To do this, the child component first needs to declare the events it might emit. This is done with the defineEmits macro, which is the counterpart to defineProps.
<!-- ChildComponent.vue -->
<script setup>
const emit = defineEmits(['notifyParent'])
function doSomethingAndNotify() {
// ... do some work ...
emit('notifyParent')
}
</script>
Here, we’ve declared that this component can emit an event called notifyParent. The defineEmits function returns an emit function, which we can then call to actually fire the event. In the parent, you listen for this event using the v-on directive, or the @ shorthand. Vue automatically converts the camelCase event name notifyParent to its kebab-case equivalent, notify-parent, for use in the template.
<!-- ParentComponent.vue -->
<template>
<ChildComponent @notify-parent="handleNotification" />
</template>
<script setup>
import ChildComponent from './ChildComponent.vue'
function handleNotification() {
console.log('The child sent a message!')
}
</script>
When doSomethingAndNotify is called inside the child, it emits the event. The parent, which is listening for @notify-parent, then executes its handleNotification method. The communication is explicit. The parent doesn’t know *why* the child emitted the event, only that it did. The child doesn’t know what the parent will *do* in response. This decoupling is a good thing. Each component has its own well-defined responsibilities.
Often, you need to send not just a signal, but also data. An event can carry a payload. When you call the emit function, you can pass additional arguments. These arguments will be passed along to the parent’s event handler function.
Let’s make a custom input component. It needs to tell the parent what the new value is.
<!-- CustomInput.vue -->
<template>
<input
type="text"
:value="modelValue"
@input="onInput"
/>
</template>
<script setup>
defineProps({ modelValue: String })
const emit = defineEmits(['update:modelValue'])
function onInput(event) {
emit('update:modelValue', event.target.value)
}
</script>
This component accepts a modelValue prop to display in the input. When the user types, the native input event fires. Our onInput handler then emits a custom event, update:modelValue, and passes the input’s current value as the payload.
The parent can listen for this and use the payload to update its own state.

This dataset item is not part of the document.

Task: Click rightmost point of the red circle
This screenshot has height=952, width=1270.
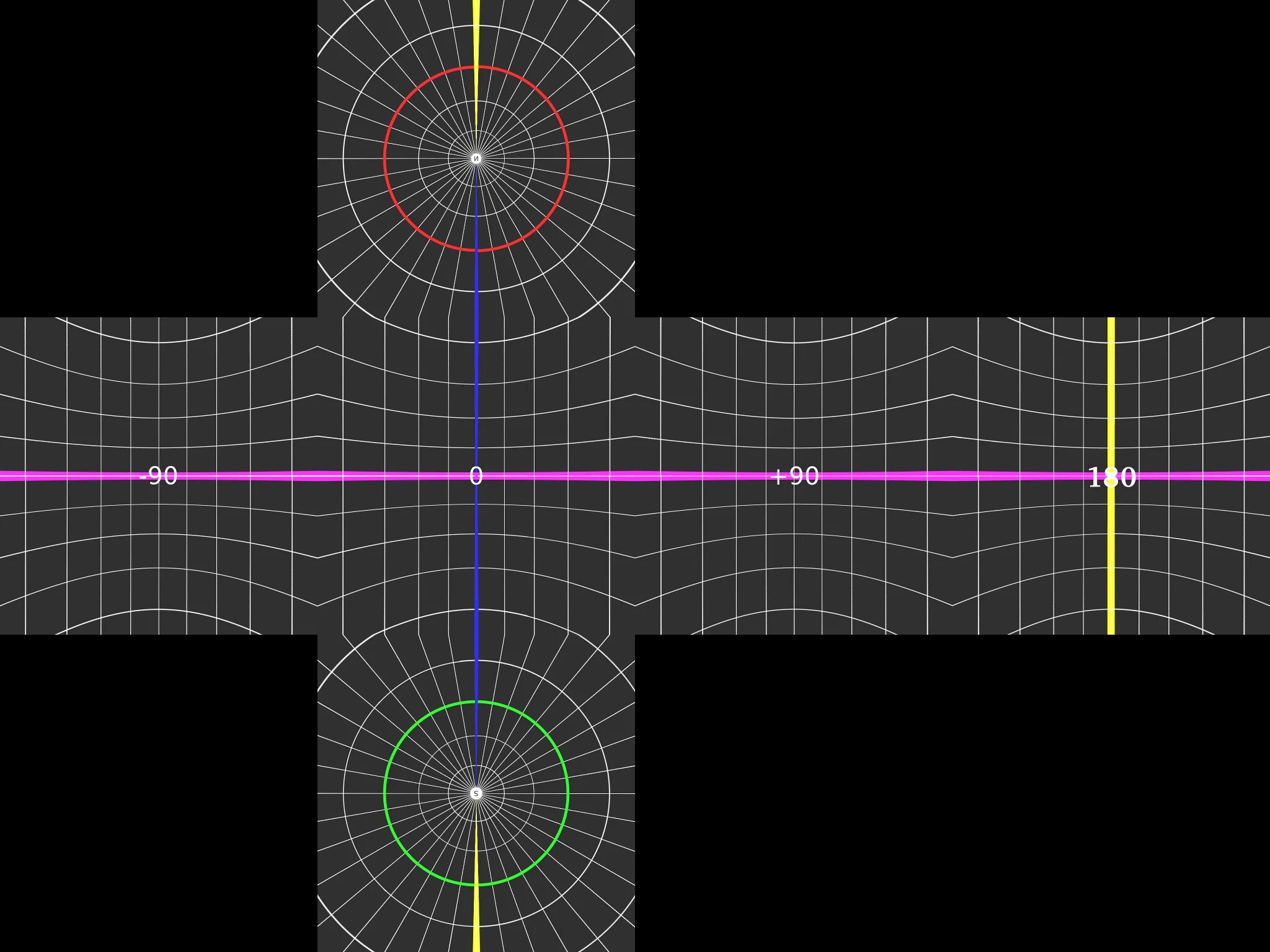Action: pos(568,159)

<!-- ParentComponent.vue -->
<template>
<p>Current message: {{ message }}</p>
<CustomInput
:model-value="message"
@update:model-value="newValue => message = newValue"
/>
</template>
<script setup>
import { ref } from 'vue'
import CustomInput from './CustomInput.vue'
const message = ref('Hello Vue')
</script>
This pattern-a modelValue prop and an update:modelValue event-is so common that Vue provides a shortcut for it: v-model. Using v-model on a component is syntactic sugar for exactly what we just wrote by hand. The parent component can be simplified to this:
<template>
<p>Current message: {{ message }}</p>
<CustomInput v-model="message" />
</template>
This does the exact same thing. It binds the parent’s message data to the child’s modelValue prop, and it listens for the update:modelValue event to update message. This is how you create components that behave like native form elements. You are essentially teaching Vue a new two-way binding for your own custom building block. The mechanism is simple and explicit: a prop for data flowing down, and an event for messages flowing up. v-model just makes using that mechanism more convenient. It’s a convention built on top of the fundamental primitives of props and events. Understanding this convention is key to building complex forms and interactive components that feel natural to use for other developers. You can even have multiple v-model bindings on a single component by giving them arguments, like v-model:title and v-model:content. This would correspond to title and content props, and update:title and update:content events. This allows for a very expressive API when a component needs to manage multiple pieces of data for its parent. The core idea remains the same: the parent owns the state, and the child requests changes via events.